For a while I’ve been running (and developing) my Modulus based simulations on a cluster via a converted Singularity container. Long story, short… I didn’t realize the differences between docker and singularity and now need to fix my singularity setup. Instead of trying to fix the singularity submission system while improving on my simulation program, I returned to development on my local machine.
I’ve created two parameterizations, one that modifies the kinematic viscosity nu to run a single STL file for a range of Re values and, separately, one that uses a discrete geometry and multiple STL files to compare geometric changes.
Prior to my forced return to development on my local machine, both of these were working. Now, when I try to run the parameterization of ‘nu’, same code that was working on the cluster, I get the following when the Solver starts up:
File "/windtunnel/template/WindTunnel.py", line 321, in run_solver
self.solver.solve()
File "/modulus/modulus/solver/solver.py", line 159, in solve
self._train_loop(sigterm_handler)
File "/modulus/modulus/trainer.py", line 521, in _train_loop
loss, losses = self._cuda_graph_training_step(step)
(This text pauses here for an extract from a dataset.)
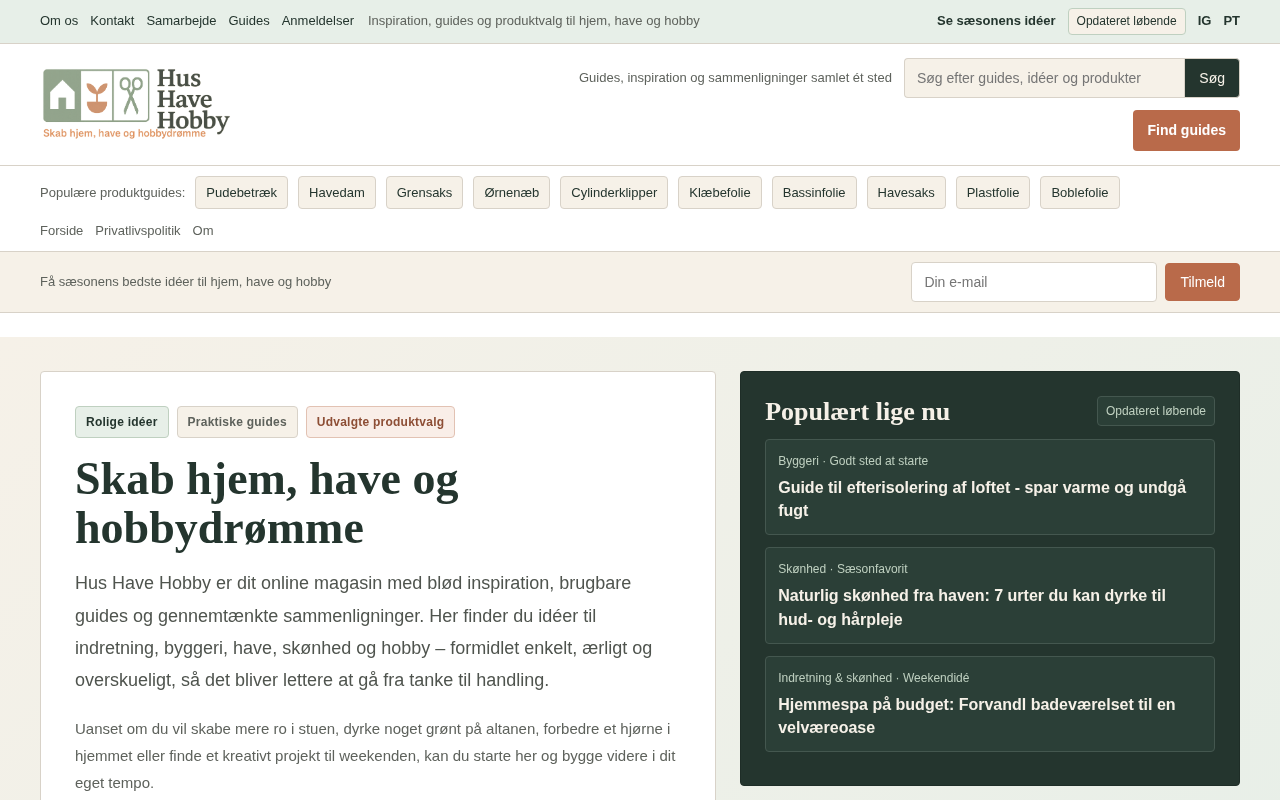Click the Tilmeld subscribe button

pyautogui.click(x=1202, y=282)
File "/modulus/modulus/trainer.py", line 702, in _cuda_graph_training_step
self.loss_static, self.losses_static = self.compute_gradients(
File "/modulus/modulus/trainer.py", line 54, in adam_compute_gradients
losses_minibatch = self.compute_losses(step)
File "/modulus/modulus/solver/solver.py", line 52, in compute_losses
return self.domain.compute_losses(step)
File "/modulus/modulus/domain/domain.py", line 133, in compute_losses
constraint.forward()
File "/modulus/modulus/domain/constraint/continuous.py", line 116, in forward
self._output_vars = self.model(self._input_vars)
File "/opt/conda/lib/python3.8/site-packages/torch/nn/modules/module.py", line 1186, in _call_impl
return forward_call(*input, **kwargs)
File "/modulus/modulus/graph.py", line 220, in forward
outvar.update(e(outvar))
File "/opt/conda/lib/python3.8/site-packages/torch/nn/modules/module.py", line 1186, in _call_impl
return forward_call(*input, **kwargs)
File "/modulus/modulus/eq/derivatives.py", line 85, in forward
grad = gradient(var, grad_var)
RuntimeError: The following operation failed in the TorchScript interpreter.
Traceback of TorchScript (most recent call last):
File "/modulus/modulus/eq/derivatives.py", line 24, in gradient
"""
grad_outputs: List[Optional[torch.Tensor]] = [torch.ones_like(y, device=y.device)]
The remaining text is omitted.